━━ Records for this task
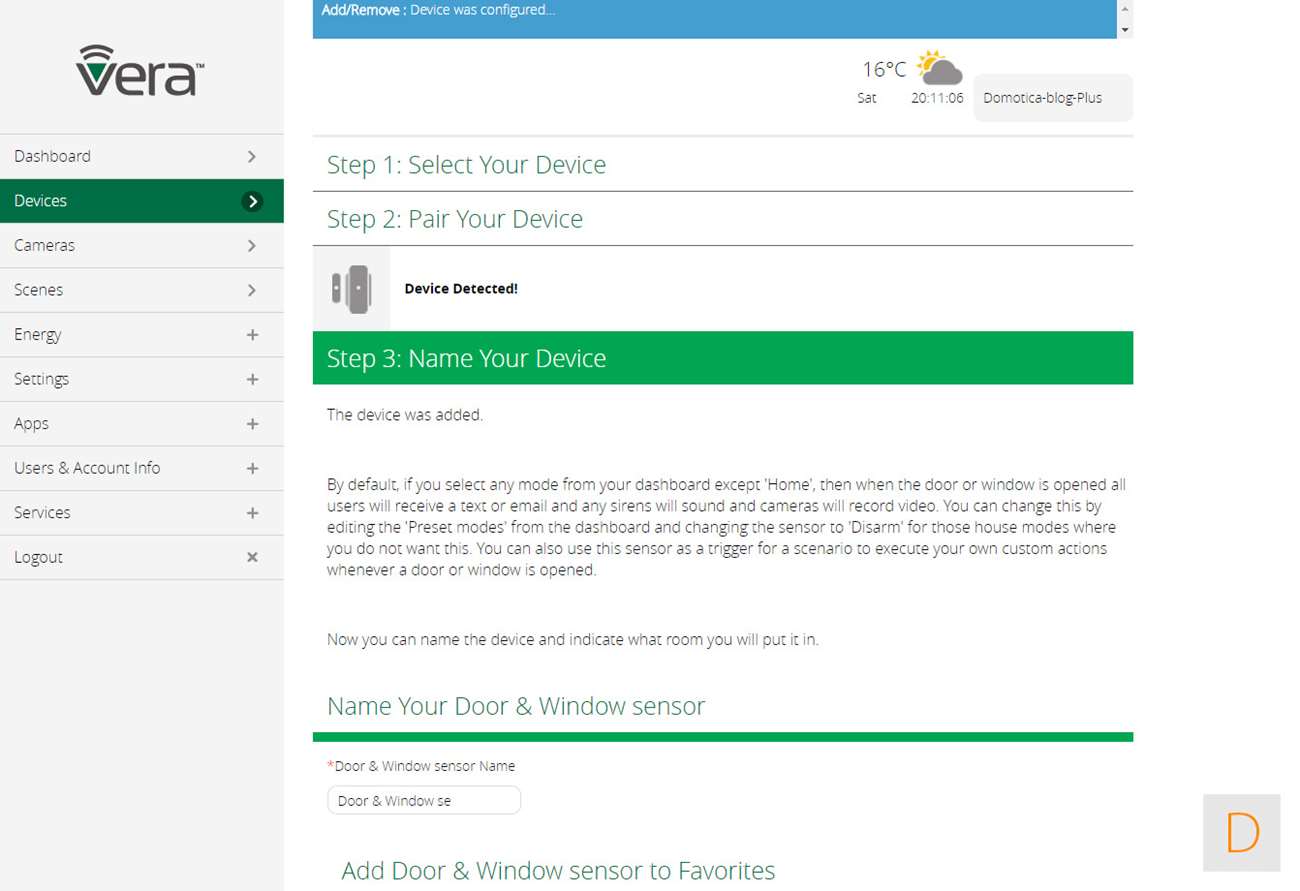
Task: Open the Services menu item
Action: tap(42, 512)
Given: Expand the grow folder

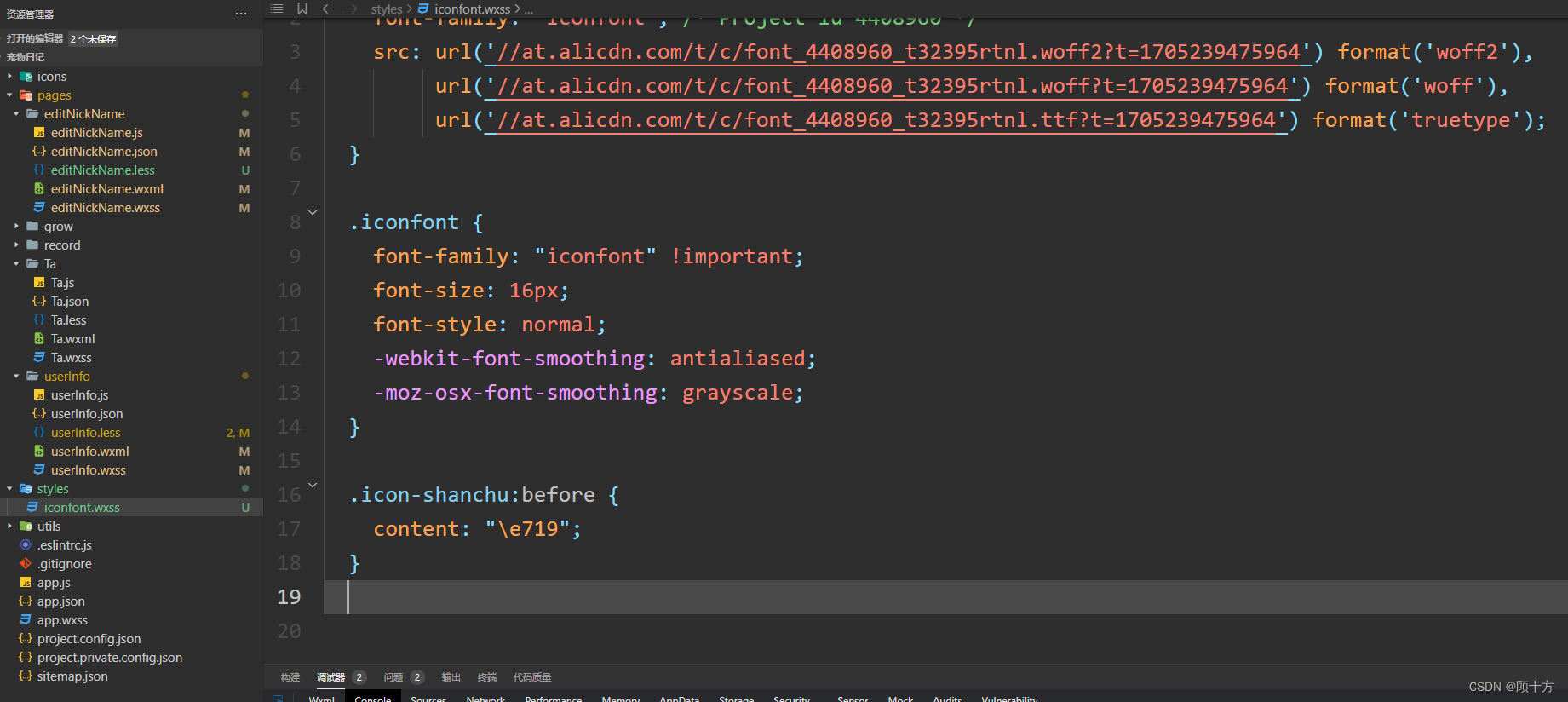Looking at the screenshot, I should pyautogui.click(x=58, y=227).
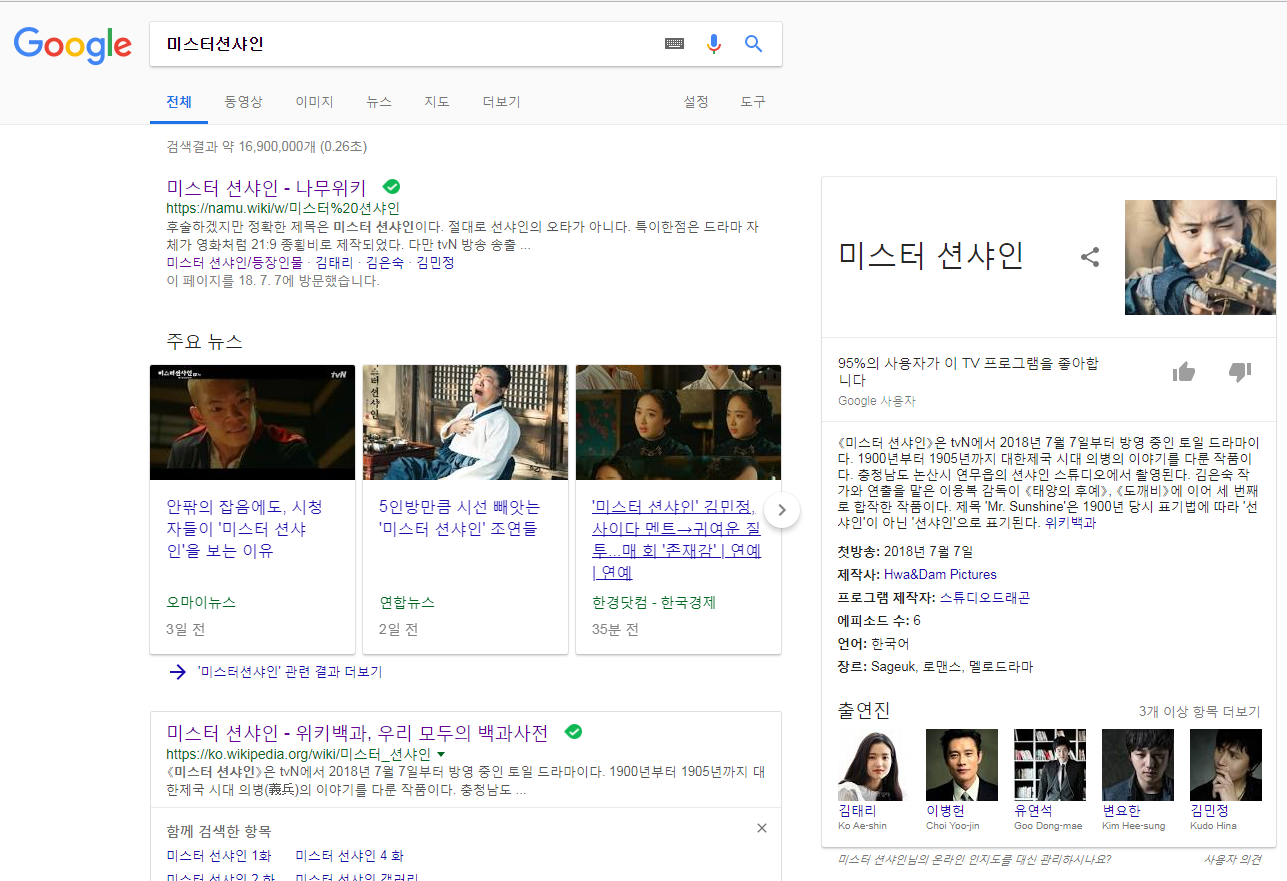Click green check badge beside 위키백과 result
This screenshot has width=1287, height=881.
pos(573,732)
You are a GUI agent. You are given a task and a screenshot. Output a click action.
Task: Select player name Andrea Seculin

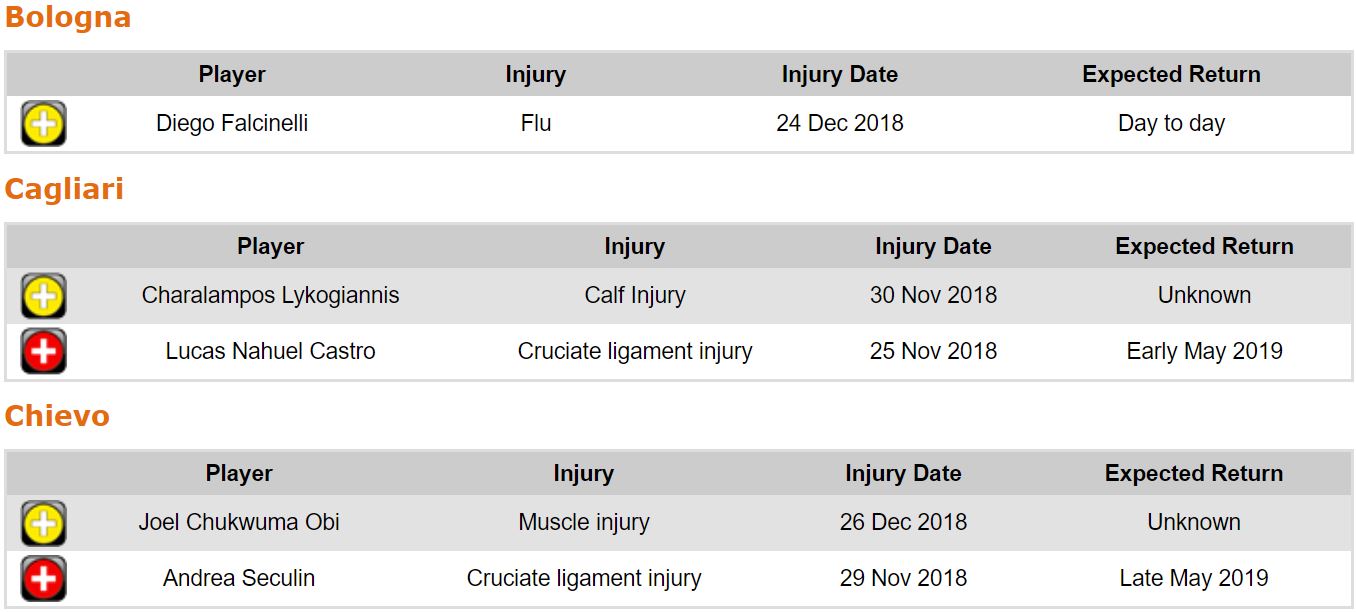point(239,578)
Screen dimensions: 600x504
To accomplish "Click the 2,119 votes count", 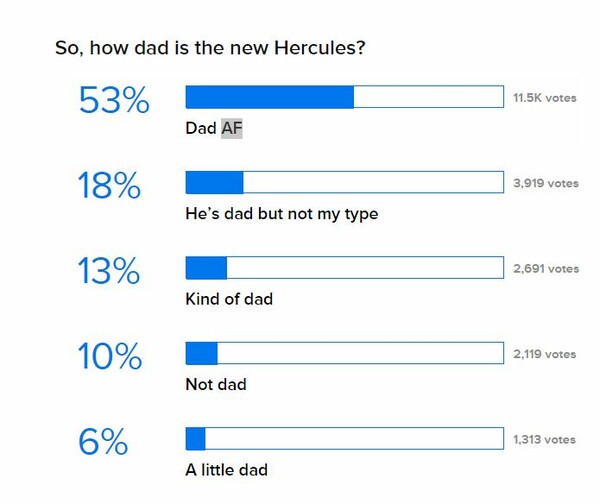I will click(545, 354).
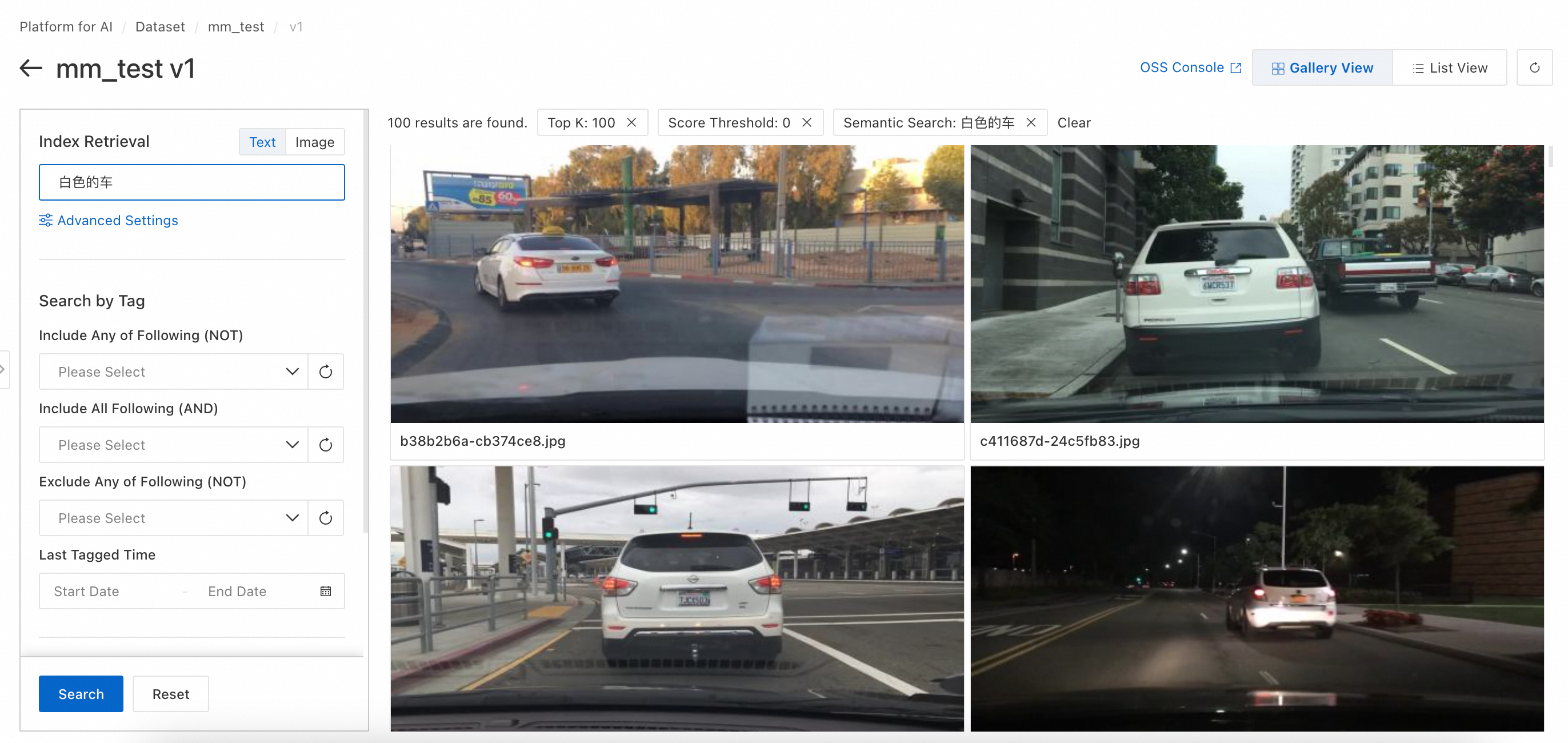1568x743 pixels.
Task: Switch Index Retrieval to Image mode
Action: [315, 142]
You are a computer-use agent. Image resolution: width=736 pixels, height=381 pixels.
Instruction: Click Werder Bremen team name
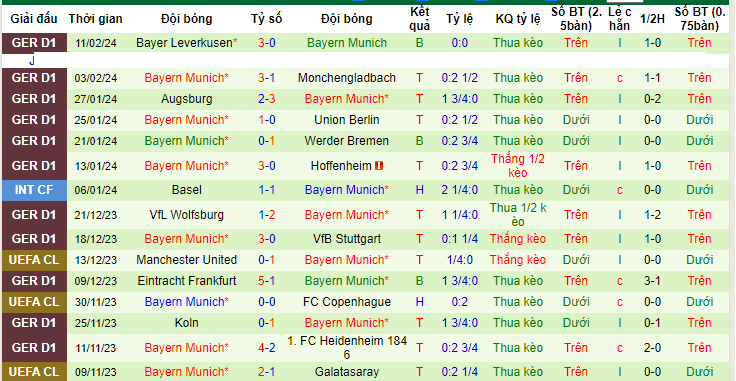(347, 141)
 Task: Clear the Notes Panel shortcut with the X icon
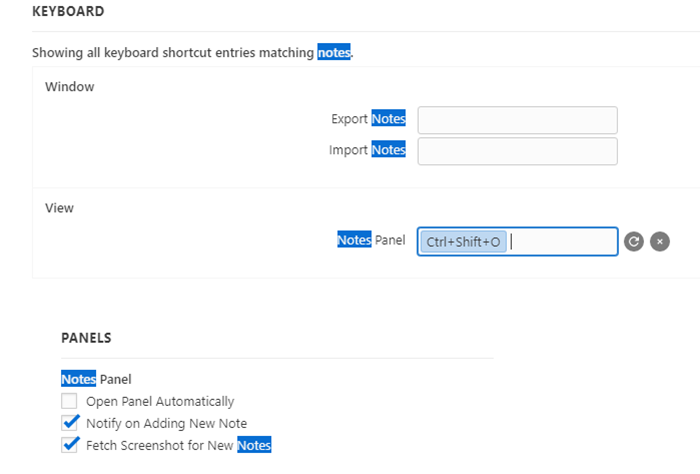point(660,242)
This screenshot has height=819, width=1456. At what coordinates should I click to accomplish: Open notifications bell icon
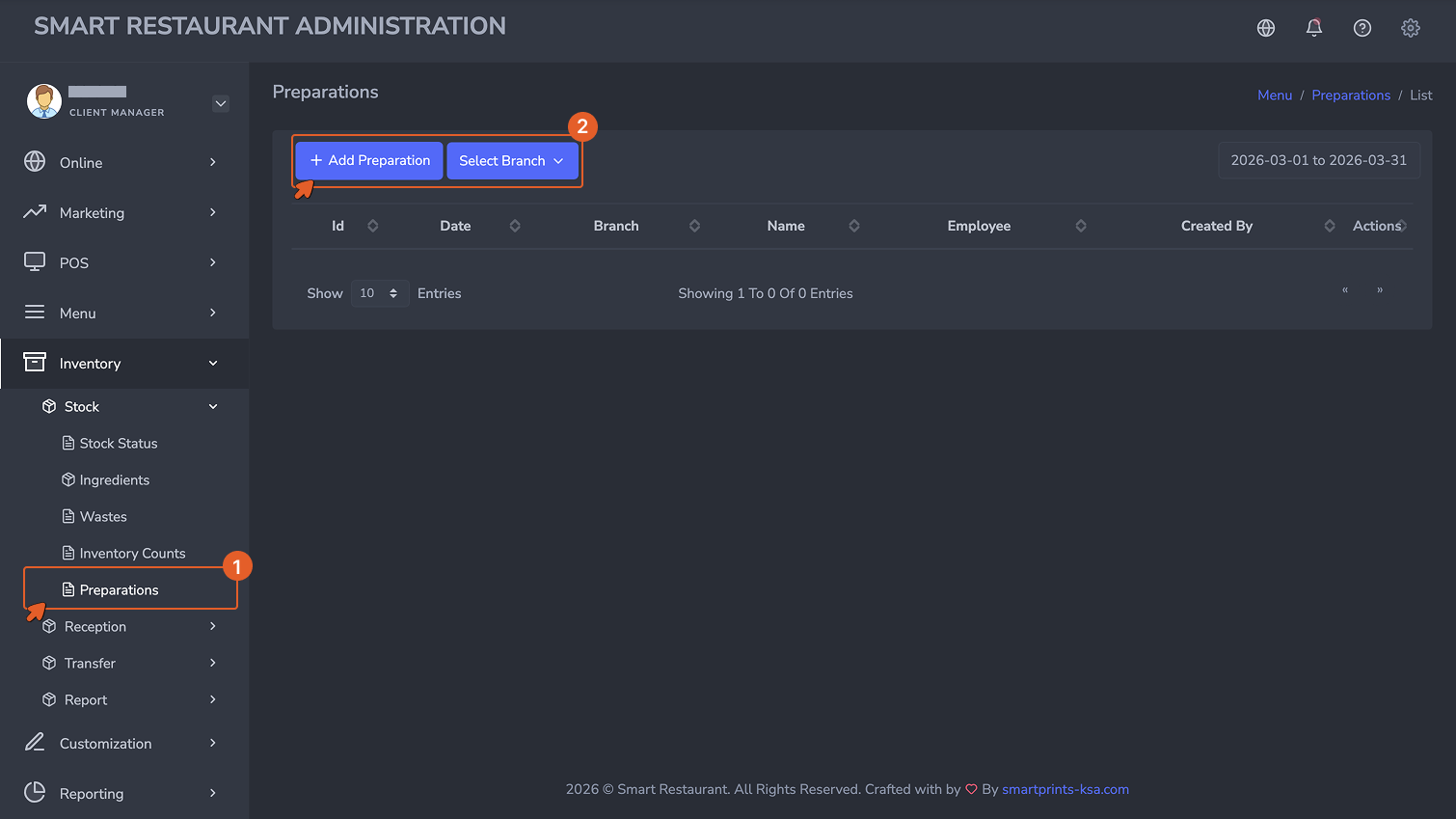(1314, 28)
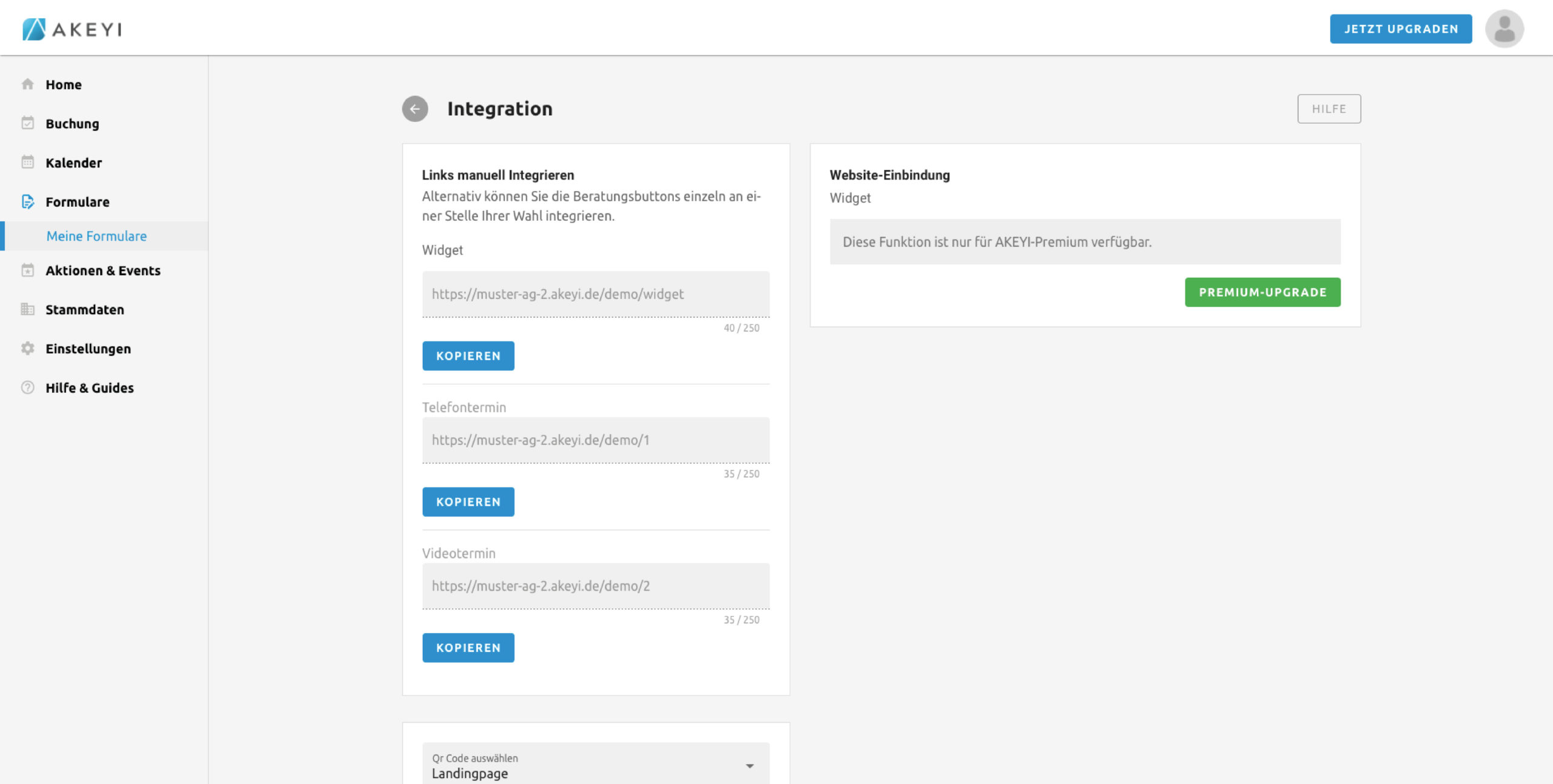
━━━━
**Your goal:**
The word "agent" may appear in several lines of the data; copy every line where it does.

**Worked solution:**
You are a GUI agent. You are given a task and a screenshot. Output a click action.
You are a computer-use agent. Image resolution: width=736 pixels, height=381 pixels.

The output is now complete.